- Opening Delimiter -

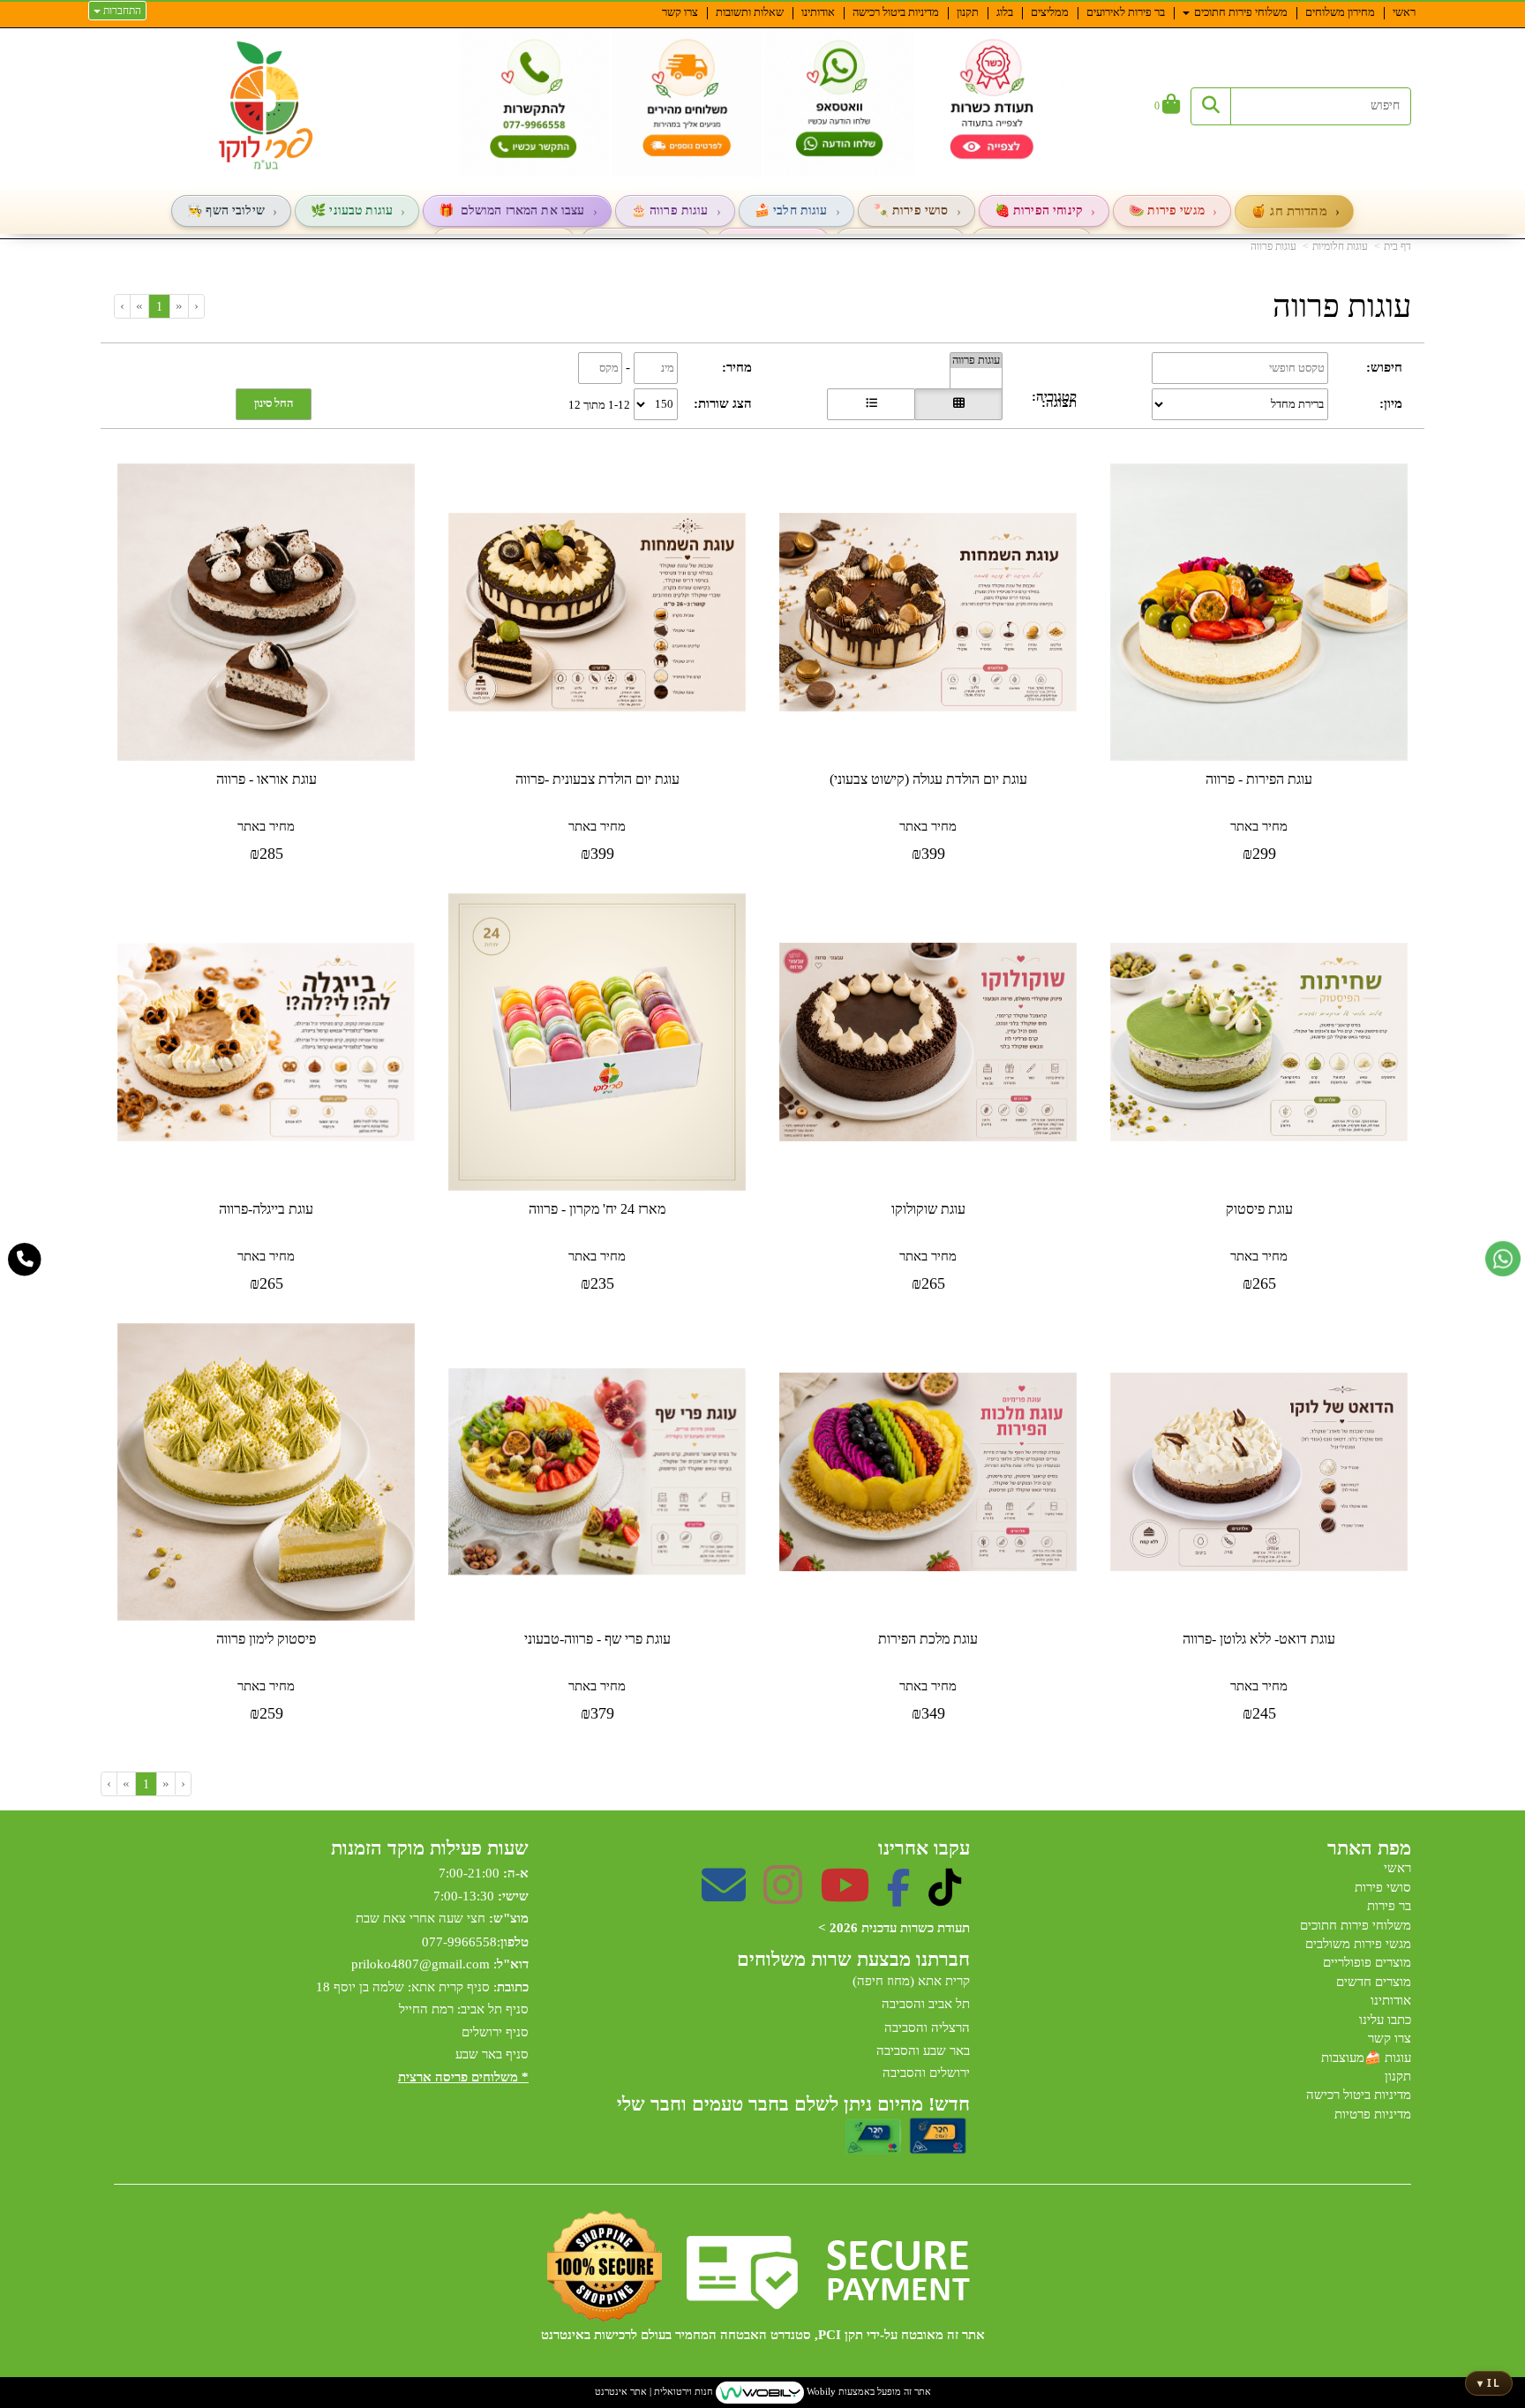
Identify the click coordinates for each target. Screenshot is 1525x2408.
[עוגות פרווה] (976, 360)
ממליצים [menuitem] (1050, 12)
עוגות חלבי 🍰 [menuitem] (791, 210)
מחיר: (737, 367)
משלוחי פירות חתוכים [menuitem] (1239, 12)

- Closing Delimiter -

Give again, exactly and with nothing added, the lines running from the one that contains "ממליצים [menuitem] (1050, 12)" to the last line of the material.

▸ Solved exercise:
ממליצים [menuitem] (1050, 12)
עוגות חלבי 🍰 [menuitem] (791, 210)
מחיר: (737, 367)
משלוחי פירות חתוכים [menuitem] (1239, 12)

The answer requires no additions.